Last week a young man was convicted of being the ring leader in a series of gang rapes in Sydney and sentenced to fifty-five years in jail with a forty year non-parole period. Also last week on Salon.com I read an article that questioned why young women who fight back against rapists are not lionized as women of strength and survivors. Then I considered back on the way in which the young women who had suffered the gang rape in Sydney were being treated, and I realised that in one way they are being held up as being heroic for having come forward and yet they are also being “protected from ignominy” by having their faces carefully smudged into illegibility and their names withheld.
Why is that?
Is it that we still, as a culture and a society, require that women are to be divided between “good women” who do not suffer the ignominy of forced sex and those who are “not good” who have been victimised that way? Is by veiling their identity they are thus prevented from being inflicted by the future possible implication that they are “bad girls” in some way for having been sexually assaulted? Or is it that having been forcefully violated that they have become “damaged goods” in some way by having found out about the sexual act and how it can be used as a tool of domination?
One of the oldest tricks in the annals of war is that the women of any group with whom your group was in conflict with would be fair game for terror by rape. It is very difficult for us here in Australia to understand that in Eastern Europe there are women who were in that situation and are subsequently bringing up children born from those rapes.

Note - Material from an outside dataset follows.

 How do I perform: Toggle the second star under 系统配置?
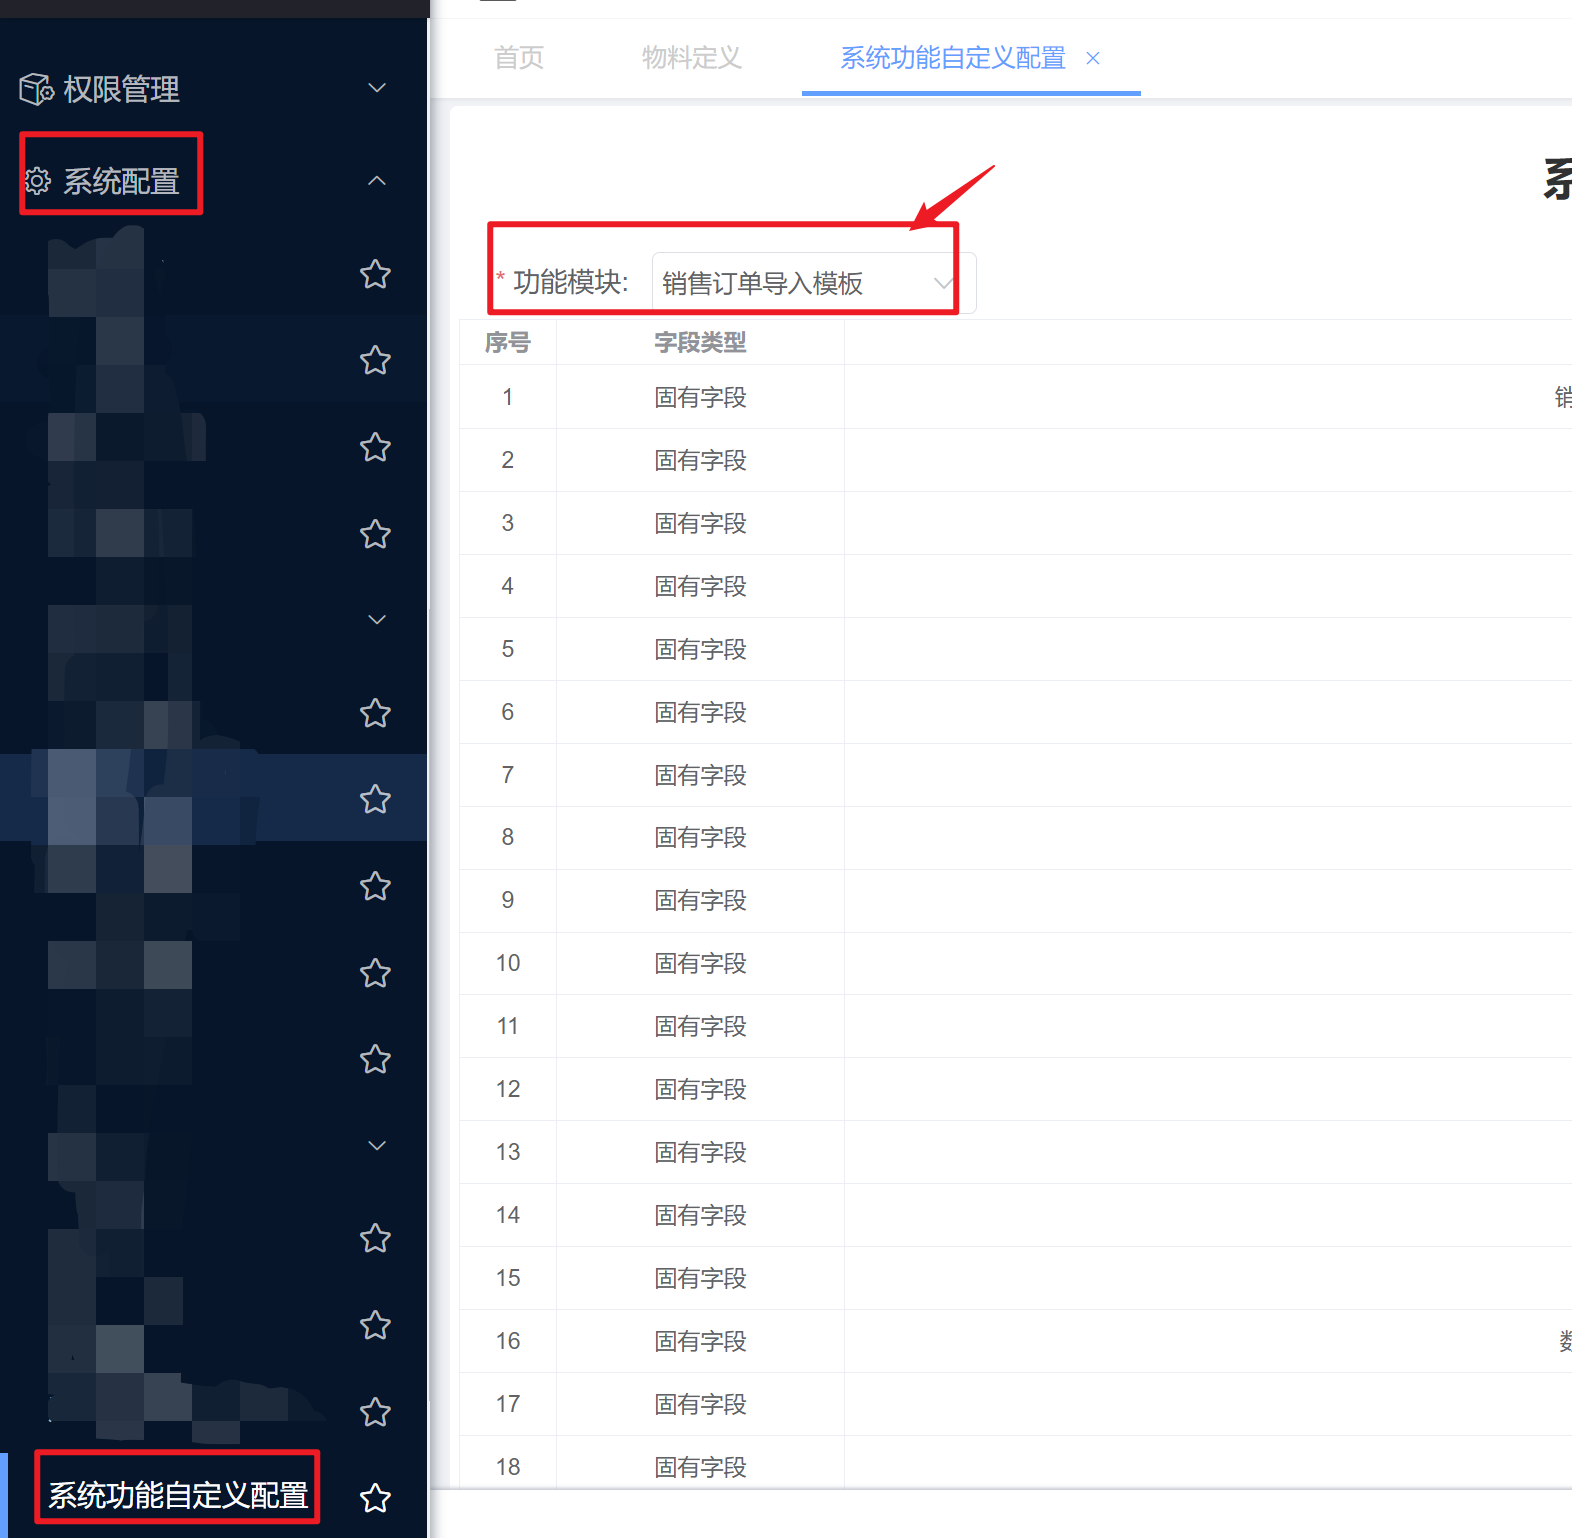click(x=375, y=360)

What were those young men trying to do? What situation did they feel they were in, that they had to dominate and assault young women of a different social group of the country in which they now live? Why did they feel the need to perpetrate such violence?

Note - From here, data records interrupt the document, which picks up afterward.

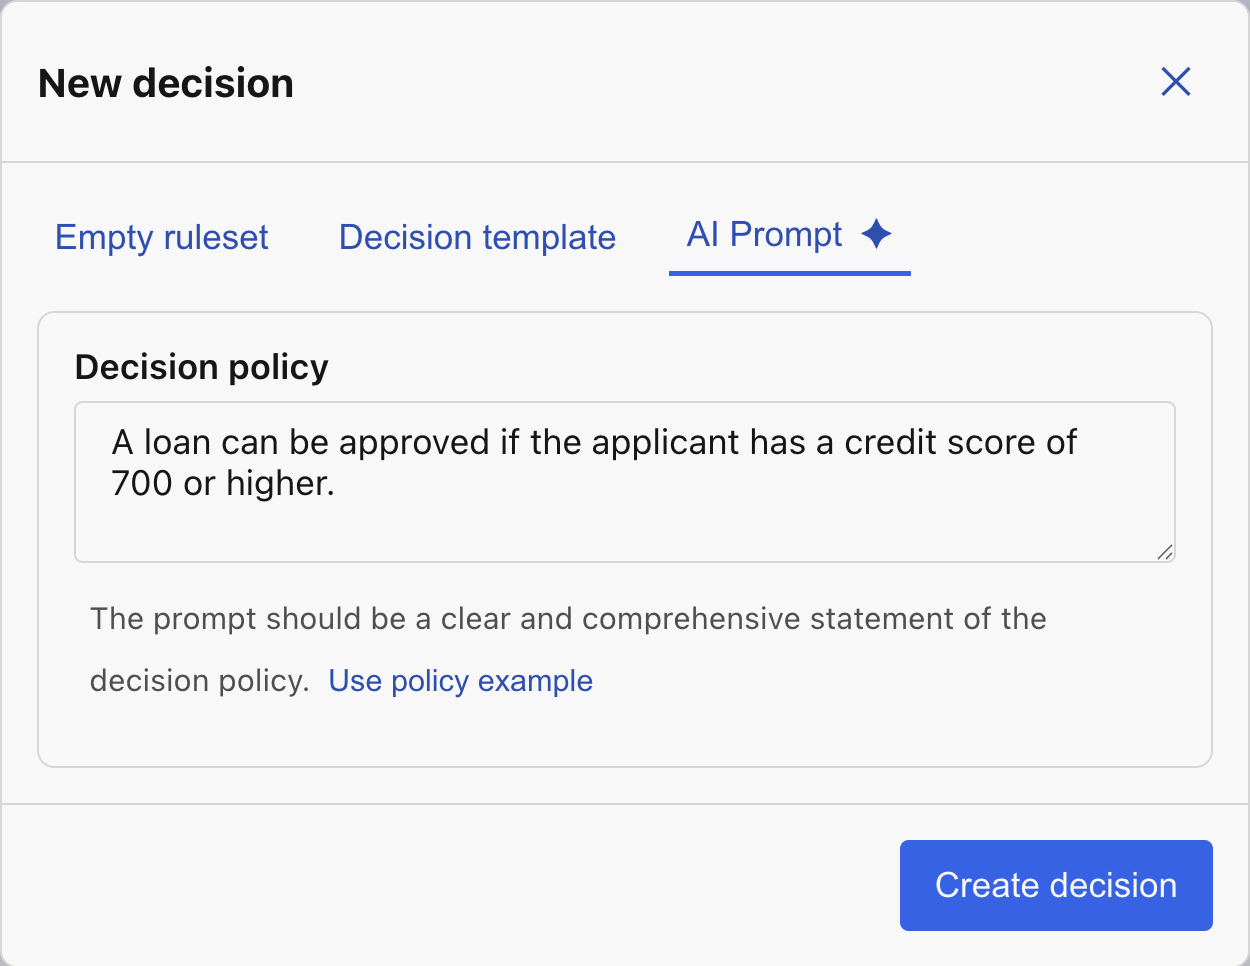Image resolution: width=1250 pixels, height=966 pixels.
Task: Click helper text "decision policy." before the link
Action: click(x=199, y=681)
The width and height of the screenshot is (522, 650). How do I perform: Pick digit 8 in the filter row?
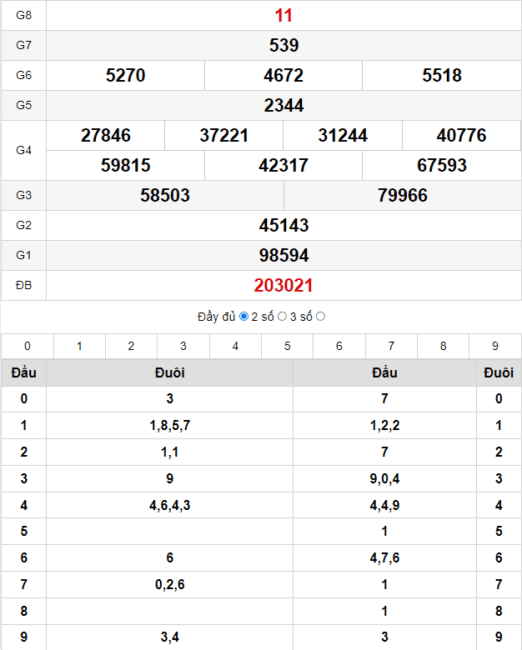pyautogui.click(x=443, y=346)
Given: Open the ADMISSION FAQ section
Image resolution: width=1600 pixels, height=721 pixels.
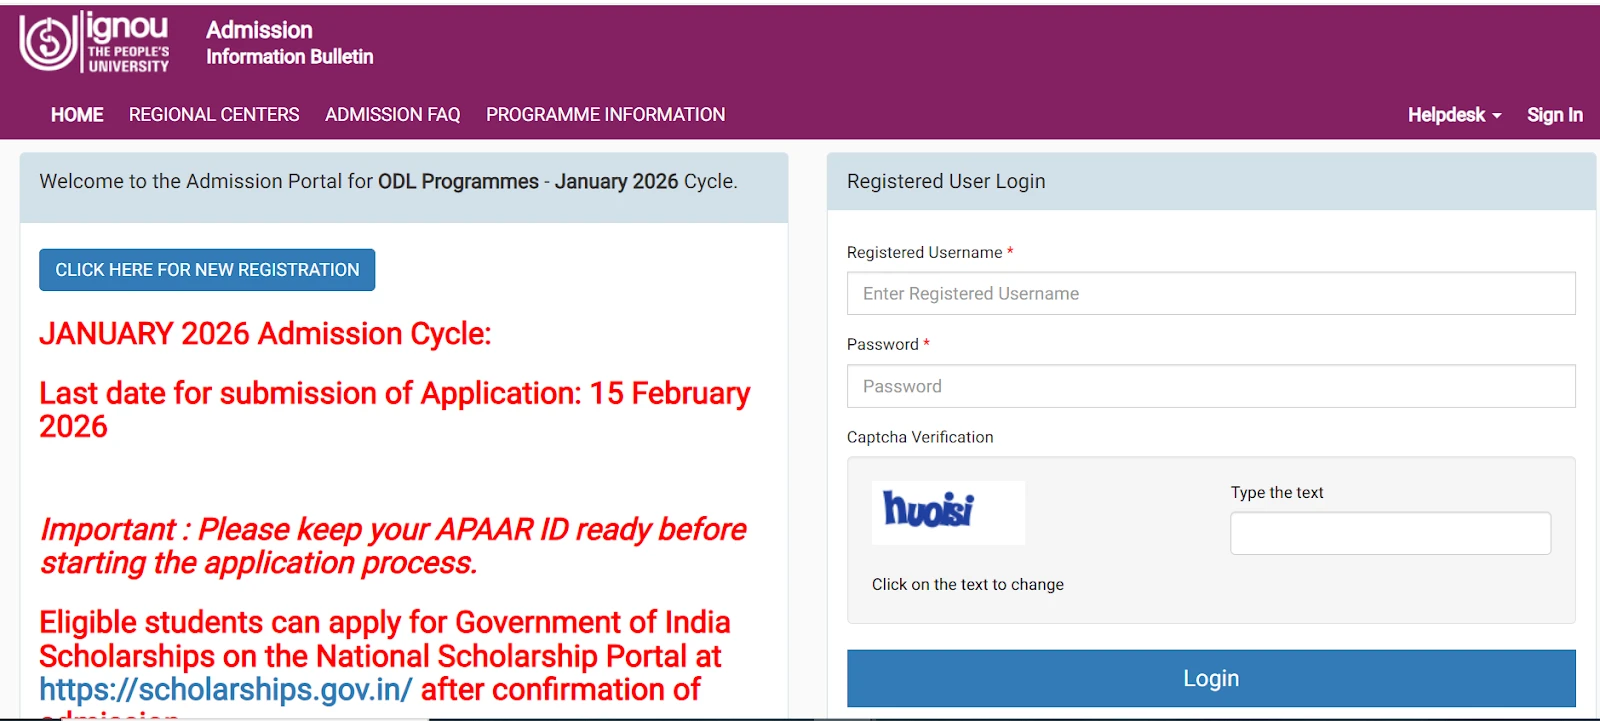Looking at the screenshot, I should (392, 114).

I think the hardest part for me to understand is the heartless way in which the media and some politicians have made a rod to beat a certain ethnic group from this, because of the way in which the perpetrators used language to address their victims and the court when their leader was sentenced. I am very aware that I don’t know all the things that happened, and I’m glad for that. Having a young daughter who expects the streets to be relatively safe I don’t need to be given any more ideas as to how she might be harmed than I can already manage. But for me the question is becoming why was the racial bandwagon so easy to identify while the question of why these young men thought it was “fun” to behave this way is not?
From what I have read, the formal social association of people from the particular area is having more difficulty with coming to terms with how these boys have behaved than if it had been a bunch of Anglo-Australians from an equally deprived area. Mosly I feel sorry for their mothers.
But for those three young women, they are heroes, deserving of great acknowledgment for the stand they have taken to encourage other women to say ‘this is wrong and needs to be confronted’. I really hope that they find healing in the fact they brought their assailants to court and those men were found guilty and I hope that the inevitable appeal process, no matter its outcome, will not damage their sense of having done the right thing.